WHAT THE EXERCISE ASKS - Beginning with the line where "The image size is (1523, 784)." appears, restate the lines word for word through the last one in the listing.

DATA SHOWN -
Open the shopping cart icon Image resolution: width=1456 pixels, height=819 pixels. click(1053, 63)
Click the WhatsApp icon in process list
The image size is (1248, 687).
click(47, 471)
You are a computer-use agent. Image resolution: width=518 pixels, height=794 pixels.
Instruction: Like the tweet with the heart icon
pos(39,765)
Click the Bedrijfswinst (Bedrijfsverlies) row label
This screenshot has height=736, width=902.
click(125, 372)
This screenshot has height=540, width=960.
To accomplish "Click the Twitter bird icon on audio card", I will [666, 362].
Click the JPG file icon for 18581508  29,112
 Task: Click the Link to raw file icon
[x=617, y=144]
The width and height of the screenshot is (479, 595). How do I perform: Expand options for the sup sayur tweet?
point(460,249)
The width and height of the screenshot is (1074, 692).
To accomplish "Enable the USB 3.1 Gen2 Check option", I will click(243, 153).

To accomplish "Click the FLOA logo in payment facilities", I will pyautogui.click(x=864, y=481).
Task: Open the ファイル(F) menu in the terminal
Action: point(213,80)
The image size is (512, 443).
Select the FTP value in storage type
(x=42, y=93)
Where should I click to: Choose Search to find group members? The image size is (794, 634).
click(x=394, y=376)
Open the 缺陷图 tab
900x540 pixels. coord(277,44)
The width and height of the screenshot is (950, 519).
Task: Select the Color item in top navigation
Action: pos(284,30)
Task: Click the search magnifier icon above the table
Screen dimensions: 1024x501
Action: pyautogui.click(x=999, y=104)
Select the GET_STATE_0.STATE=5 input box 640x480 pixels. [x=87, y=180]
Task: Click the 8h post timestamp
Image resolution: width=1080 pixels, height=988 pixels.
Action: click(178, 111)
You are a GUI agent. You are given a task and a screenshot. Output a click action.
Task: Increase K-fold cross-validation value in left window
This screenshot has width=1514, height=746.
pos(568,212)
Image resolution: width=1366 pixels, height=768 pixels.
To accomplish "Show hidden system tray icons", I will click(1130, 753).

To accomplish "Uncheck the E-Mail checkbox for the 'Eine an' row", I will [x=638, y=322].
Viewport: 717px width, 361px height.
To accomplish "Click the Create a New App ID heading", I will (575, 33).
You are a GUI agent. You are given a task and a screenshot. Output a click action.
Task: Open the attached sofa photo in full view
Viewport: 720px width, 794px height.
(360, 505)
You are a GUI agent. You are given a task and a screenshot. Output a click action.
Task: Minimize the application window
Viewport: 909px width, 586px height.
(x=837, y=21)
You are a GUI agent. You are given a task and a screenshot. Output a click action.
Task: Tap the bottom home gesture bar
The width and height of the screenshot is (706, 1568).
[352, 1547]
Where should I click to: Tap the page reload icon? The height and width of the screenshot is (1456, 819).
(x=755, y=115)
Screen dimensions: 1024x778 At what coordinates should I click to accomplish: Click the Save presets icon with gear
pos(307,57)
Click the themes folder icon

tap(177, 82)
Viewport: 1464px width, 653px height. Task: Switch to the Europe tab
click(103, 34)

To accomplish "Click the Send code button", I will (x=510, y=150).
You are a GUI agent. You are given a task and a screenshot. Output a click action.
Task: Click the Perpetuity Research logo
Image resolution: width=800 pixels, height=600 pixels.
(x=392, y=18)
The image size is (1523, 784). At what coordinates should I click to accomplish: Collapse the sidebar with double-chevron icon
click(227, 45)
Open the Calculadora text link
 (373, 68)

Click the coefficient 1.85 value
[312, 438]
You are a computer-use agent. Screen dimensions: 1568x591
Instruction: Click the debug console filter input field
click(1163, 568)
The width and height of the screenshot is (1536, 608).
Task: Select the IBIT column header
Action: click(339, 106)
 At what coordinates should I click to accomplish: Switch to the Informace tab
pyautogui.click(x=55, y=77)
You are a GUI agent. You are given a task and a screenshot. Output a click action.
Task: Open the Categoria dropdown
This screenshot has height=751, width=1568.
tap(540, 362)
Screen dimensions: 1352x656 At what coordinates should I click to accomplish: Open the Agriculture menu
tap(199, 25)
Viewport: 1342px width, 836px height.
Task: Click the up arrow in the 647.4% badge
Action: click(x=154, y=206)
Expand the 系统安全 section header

EXERCISE OUTPUT -
The image size is (1523, 784). At what coordinates should I click to accomplish: Collapse the sidebar with double-chevron icon
click(227, 45)
Open the Calculadora text link
 (373, 68)

Click the coefficient 1.85 value
[312, 438]
You are a computer-use agent. Screen dimensions: 1568x591
Instruction: Click the debug console filter input field
click(1163, 568)
The width and height of the screenshot is (1536, 608).
Task: Select the IBIT column header
Action: click(339, 106)
 At what coordinates should I click to accomplish: Switch to the Informace tab
pyautogui.click(x=55, y=77)
You are a GUI agent. You are given a task and a screenshot. Output a click action.
Task: Open the Categoria dropdown
This screenshot has height=751, width=1568.
tap(540, 362)
Screen dimensions: 1352x656 At what coordinates should I click to accomplish: Open the Agriculture menu
tap(199, 25)
Viewport: 1342px width, 836px height.
Task: Click the up arrow in the 647.4% badge
Action: click(x=154, y=206)
Expand the 系统安全 section header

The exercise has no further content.